The move, which focuses on migration and nationality, is the Prime Minister’s latest attempt to outflank the Conservatives. He will announce incentives for employers and the long-term unemployed. He believes that they will encourage an extra 500,000 jobs to go to British workers, as well as confronting perceptions that foreigners are increasingly dominating the labour market.
Mr Brown’s decision to turn attention on immigration — a core Conservative subject — is also an attempt to unsettle David Cameron at the start of a week when the Tories will be focusing on the environment with the publication of a new policy review. In the past fortnight Mr Cameron has attempted to reassert his authority on hardline Tory issues, such as crime and immigration.
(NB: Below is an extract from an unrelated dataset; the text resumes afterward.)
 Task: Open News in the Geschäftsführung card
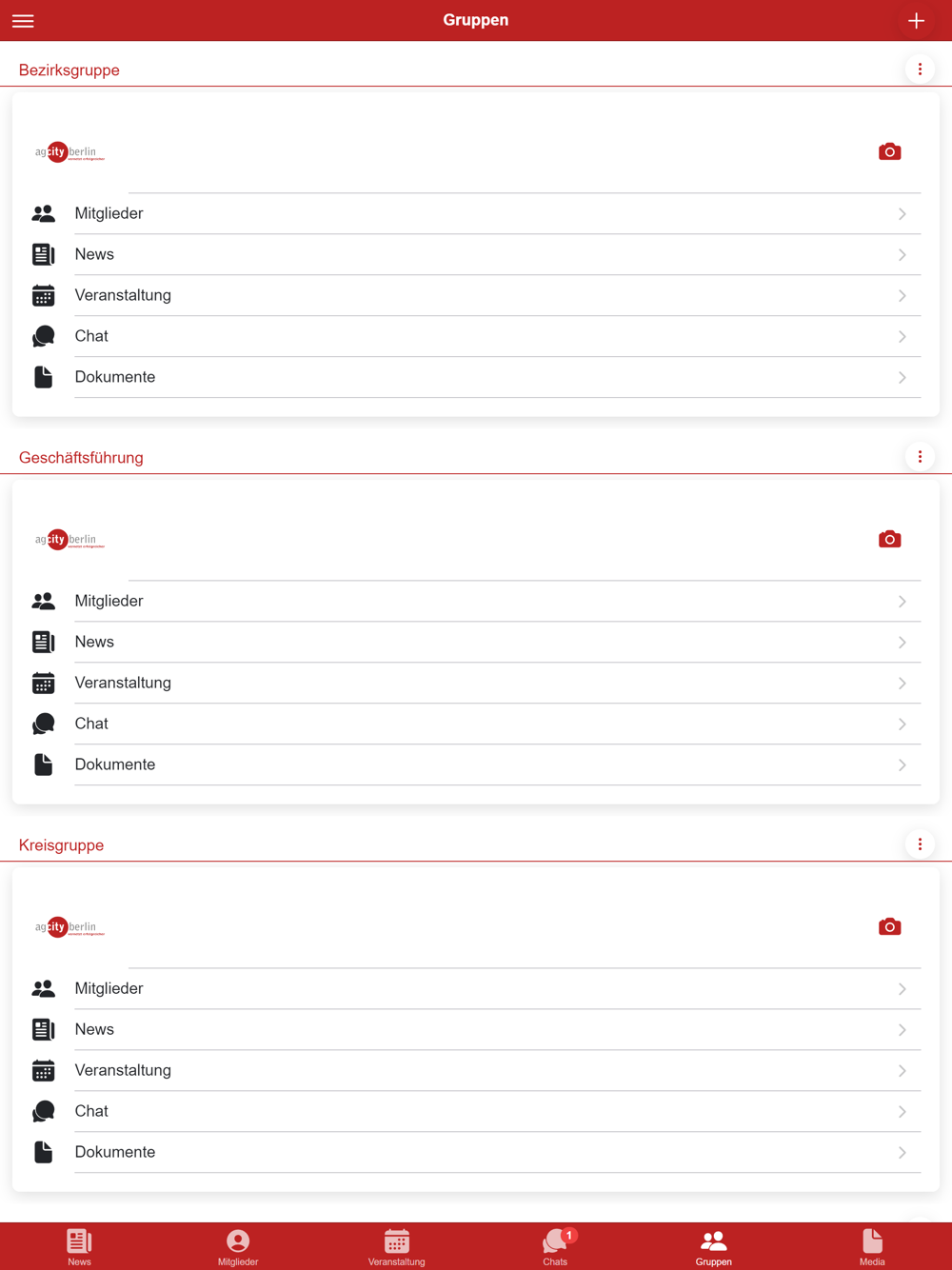476,642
This resulted in a narrowing of the poll lead with Labour and the departure of Johan Eliasch, his deputy treasurer, amid accusations of a lurch to the right.
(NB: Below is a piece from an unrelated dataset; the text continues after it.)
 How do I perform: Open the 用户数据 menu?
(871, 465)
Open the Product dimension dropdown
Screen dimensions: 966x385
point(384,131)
Under Mr Brown’s plan, every teenager who leaves school in the summer would be offered a place on a preapprenticeship course or at college by the end of September. He will also announce a £400 training allowance for employers, an extension of benefits for single parents from 15 days to the first six weeks of work and an additional back-to-work credit of £40 a week, or £60 in London. He will look at how to get single parents and others who have not worked for some time into vacant jobs by aiming, for the first time, to guarantee a job interview for all those who apply.
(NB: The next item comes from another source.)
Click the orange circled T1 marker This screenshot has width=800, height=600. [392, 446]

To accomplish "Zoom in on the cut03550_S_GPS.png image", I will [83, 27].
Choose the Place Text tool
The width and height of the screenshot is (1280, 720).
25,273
Mr Brown will use his speech to union delegates in Brighton to announce tighter controls on would-be migrants working in Britain. Officials believe that the move could reduce arrivals by 35,000 a year.
The Prime Minister will say that skilled workers — such as IT programmers and engineers — coming from outside the EU must pass an English-language test. Since December only workers categorised as “highly skilled” — doctors and lawyers, for example — have had to show proficiency in English as a condition of entry.
The Home Office also announced yesterday a review of whether low-skilled migrants, who are not permitted residence in Britain, should also have to learn English.
The Prime Minister’s spokesman said that Mr Brown “believes that with jobs today available for more than 30 million people in the country, we can — if we make the decisions — advance closer to full employment than ever in our history, so that there is a British job for every British worker.”
Damian Green, the Tory immigration spokesman, said: “This will be a minor measure unless it leads to a cut in the numbers coming here.”
Nick Clegg, the Liberal Democrat spokesman, said: “What we need from the Government is a wider overhaul of our immigration system to make it both more efficient and fairer.”